Exercise brief:
Return the stretch of items from the line containing "Click the hamburger" through the line containing "will (656, 108).", copied exactly, with both of those lines included.

#### Exercise material ####

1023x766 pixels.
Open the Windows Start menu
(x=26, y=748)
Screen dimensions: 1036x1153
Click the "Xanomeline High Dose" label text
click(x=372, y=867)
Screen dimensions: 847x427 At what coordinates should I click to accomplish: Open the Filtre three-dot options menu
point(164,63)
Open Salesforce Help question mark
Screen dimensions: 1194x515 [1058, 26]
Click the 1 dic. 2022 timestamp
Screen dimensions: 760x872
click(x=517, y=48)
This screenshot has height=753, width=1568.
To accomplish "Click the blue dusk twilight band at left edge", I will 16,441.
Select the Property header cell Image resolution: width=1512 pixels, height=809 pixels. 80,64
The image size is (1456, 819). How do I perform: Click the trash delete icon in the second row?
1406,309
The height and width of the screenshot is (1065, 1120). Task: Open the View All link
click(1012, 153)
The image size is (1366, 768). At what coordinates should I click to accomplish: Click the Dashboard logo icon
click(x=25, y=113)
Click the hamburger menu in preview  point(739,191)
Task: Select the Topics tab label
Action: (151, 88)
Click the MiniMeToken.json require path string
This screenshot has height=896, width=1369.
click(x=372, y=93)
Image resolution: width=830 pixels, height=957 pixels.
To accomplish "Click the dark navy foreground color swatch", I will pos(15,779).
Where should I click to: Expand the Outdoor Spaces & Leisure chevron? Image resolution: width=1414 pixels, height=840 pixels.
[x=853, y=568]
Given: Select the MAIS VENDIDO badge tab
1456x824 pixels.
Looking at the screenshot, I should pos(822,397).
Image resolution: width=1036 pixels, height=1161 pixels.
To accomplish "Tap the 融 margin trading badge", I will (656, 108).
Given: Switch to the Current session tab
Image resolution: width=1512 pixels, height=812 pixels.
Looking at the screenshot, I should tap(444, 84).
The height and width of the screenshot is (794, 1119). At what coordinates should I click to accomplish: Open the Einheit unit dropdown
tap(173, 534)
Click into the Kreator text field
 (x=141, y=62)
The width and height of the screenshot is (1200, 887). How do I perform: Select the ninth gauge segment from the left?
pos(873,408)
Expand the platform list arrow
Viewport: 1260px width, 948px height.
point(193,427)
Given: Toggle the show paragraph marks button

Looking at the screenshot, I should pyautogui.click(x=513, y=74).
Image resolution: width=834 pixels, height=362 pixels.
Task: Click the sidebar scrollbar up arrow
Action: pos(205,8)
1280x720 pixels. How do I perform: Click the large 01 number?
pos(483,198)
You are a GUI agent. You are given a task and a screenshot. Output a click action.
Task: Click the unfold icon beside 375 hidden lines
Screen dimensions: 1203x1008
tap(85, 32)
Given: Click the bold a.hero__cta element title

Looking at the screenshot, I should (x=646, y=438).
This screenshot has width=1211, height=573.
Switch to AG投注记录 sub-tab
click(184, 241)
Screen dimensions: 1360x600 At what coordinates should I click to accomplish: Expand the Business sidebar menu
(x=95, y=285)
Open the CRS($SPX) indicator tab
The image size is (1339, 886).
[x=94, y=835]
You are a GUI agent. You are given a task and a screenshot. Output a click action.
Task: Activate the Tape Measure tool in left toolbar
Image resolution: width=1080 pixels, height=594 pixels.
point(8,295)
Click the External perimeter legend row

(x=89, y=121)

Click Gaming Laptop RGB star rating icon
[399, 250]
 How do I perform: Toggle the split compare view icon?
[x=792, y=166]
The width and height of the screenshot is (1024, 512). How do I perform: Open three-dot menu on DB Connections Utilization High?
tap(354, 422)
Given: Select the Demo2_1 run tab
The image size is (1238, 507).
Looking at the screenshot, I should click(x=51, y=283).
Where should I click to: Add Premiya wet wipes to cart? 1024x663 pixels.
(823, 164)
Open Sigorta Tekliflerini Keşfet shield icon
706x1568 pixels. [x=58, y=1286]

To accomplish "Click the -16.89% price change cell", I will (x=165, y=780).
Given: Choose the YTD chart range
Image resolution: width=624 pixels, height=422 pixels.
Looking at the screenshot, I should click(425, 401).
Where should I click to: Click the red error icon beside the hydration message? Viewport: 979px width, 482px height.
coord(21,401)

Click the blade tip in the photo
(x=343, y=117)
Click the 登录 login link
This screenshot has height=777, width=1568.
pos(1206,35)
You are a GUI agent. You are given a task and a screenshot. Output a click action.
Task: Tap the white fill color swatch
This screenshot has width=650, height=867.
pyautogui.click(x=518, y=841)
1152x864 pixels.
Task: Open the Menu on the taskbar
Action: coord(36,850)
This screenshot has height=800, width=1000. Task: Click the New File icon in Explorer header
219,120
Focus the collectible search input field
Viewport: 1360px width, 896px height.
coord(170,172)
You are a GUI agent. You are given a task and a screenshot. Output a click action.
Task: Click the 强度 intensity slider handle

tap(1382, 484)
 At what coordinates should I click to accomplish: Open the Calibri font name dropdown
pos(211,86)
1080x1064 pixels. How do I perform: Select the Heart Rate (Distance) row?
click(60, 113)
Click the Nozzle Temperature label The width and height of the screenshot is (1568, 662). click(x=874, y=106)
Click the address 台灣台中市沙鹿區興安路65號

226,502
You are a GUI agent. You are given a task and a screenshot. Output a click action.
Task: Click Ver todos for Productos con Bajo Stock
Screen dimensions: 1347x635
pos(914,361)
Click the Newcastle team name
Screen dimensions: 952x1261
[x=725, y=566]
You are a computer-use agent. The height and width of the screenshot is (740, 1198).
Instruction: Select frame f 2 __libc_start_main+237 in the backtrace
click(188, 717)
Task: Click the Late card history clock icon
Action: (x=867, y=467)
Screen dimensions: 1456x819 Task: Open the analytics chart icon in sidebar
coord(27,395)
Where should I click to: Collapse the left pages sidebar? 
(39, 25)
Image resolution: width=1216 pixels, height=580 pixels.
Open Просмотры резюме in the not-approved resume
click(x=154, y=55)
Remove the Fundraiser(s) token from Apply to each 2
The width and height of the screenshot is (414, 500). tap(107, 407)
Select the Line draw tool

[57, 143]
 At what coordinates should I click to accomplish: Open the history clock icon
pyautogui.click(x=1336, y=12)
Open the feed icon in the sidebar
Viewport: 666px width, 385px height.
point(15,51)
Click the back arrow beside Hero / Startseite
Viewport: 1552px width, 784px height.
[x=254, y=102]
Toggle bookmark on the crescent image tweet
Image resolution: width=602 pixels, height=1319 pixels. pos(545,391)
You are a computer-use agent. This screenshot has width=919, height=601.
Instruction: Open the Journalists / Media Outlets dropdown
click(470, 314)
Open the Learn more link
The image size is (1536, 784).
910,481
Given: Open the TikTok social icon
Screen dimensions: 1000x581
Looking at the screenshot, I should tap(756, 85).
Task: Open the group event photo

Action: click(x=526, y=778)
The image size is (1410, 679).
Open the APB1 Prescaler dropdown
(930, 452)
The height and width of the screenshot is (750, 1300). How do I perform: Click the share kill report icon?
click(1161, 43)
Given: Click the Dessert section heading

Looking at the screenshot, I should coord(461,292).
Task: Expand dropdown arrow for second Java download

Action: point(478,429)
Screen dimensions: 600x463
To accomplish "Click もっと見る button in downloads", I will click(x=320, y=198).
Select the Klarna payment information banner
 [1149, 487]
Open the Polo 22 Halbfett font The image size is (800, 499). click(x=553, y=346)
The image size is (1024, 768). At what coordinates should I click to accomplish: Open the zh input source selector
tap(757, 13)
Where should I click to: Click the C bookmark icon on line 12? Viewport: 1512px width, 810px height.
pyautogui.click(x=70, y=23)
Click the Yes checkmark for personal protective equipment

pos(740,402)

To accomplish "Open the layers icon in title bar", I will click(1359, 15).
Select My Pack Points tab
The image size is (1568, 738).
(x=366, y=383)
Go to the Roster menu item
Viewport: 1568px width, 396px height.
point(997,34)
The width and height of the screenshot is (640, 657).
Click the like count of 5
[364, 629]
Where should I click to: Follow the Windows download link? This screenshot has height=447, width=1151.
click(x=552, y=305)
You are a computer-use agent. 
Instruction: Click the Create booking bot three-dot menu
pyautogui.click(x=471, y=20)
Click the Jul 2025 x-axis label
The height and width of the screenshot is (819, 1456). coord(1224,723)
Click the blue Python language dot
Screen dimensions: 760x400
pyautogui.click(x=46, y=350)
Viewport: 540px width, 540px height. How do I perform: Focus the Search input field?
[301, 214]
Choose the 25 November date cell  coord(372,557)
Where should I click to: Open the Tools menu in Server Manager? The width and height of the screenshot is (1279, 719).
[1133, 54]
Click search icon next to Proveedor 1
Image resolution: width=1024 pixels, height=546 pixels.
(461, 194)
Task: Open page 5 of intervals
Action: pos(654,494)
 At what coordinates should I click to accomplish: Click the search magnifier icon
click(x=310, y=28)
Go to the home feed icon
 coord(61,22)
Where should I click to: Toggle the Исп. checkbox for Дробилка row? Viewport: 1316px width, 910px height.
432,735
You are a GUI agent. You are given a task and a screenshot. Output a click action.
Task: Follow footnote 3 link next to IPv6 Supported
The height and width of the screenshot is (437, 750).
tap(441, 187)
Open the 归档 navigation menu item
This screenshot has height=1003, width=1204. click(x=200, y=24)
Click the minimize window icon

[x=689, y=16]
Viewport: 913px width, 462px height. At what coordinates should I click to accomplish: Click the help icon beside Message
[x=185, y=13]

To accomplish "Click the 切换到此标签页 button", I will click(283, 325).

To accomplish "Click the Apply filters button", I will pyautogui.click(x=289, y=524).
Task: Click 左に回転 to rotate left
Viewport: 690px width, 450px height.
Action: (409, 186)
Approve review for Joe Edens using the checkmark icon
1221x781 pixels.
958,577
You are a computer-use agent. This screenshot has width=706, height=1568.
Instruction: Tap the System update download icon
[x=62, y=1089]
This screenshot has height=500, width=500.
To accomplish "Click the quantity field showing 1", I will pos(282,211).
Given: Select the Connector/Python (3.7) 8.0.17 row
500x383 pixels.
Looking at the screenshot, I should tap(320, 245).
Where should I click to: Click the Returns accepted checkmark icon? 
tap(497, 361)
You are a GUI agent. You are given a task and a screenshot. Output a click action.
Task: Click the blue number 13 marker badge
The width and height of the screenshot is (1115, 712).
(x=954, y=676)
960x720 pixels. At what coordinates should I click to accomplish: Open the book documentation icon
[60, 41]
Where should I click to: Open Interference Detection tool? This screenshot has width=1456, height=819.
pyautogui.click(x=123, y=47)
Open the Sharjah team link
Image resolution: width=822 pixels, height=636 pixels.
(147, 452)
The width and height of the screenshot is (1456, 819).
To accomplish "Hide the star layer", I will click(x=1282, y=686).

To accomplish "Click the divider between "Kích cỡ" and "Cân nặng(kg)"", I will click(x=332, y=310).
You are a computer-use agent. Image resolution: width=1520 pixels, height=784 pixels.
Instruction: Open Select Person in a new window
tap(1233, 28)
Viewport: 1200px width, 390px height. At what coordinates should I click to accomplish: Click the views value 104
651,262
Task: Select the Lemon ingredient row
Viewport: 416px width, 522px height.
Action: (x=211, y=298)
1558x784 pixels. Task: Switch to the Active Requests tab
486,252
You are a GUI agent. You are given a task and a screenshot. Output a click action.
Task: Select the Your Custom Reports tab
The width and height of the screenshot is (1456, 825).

####

Full output:
Click the hamburger menu in preview  point(739,191)
Task: Select the Topics tab label
Action: (151, 88)
Click the MiniMeToken.json require path string
This screenshot has height=896, width=1369.
click(x=372, y=93)
Image resolution: width=830 pixels, height=957 pixels.
To accomplish "Click the dark navy foreground color swatch", I will pos(15,779).
Where should I click to: Expand the Outdoor Spaces & Leisure chevron? Image resolution: width=1414 pixels, height=840 pixels.
[x=853, y=568]
Given: Select the MAIS VENDIDO badge tab
1456x824 pixels.
Looking at the screenshot, I should pos(822,397).
Image resolution: width=1036 pixels, height=1161 pixels.
To accomplish "Tap the 融 margin trading badge", I will (656, 108).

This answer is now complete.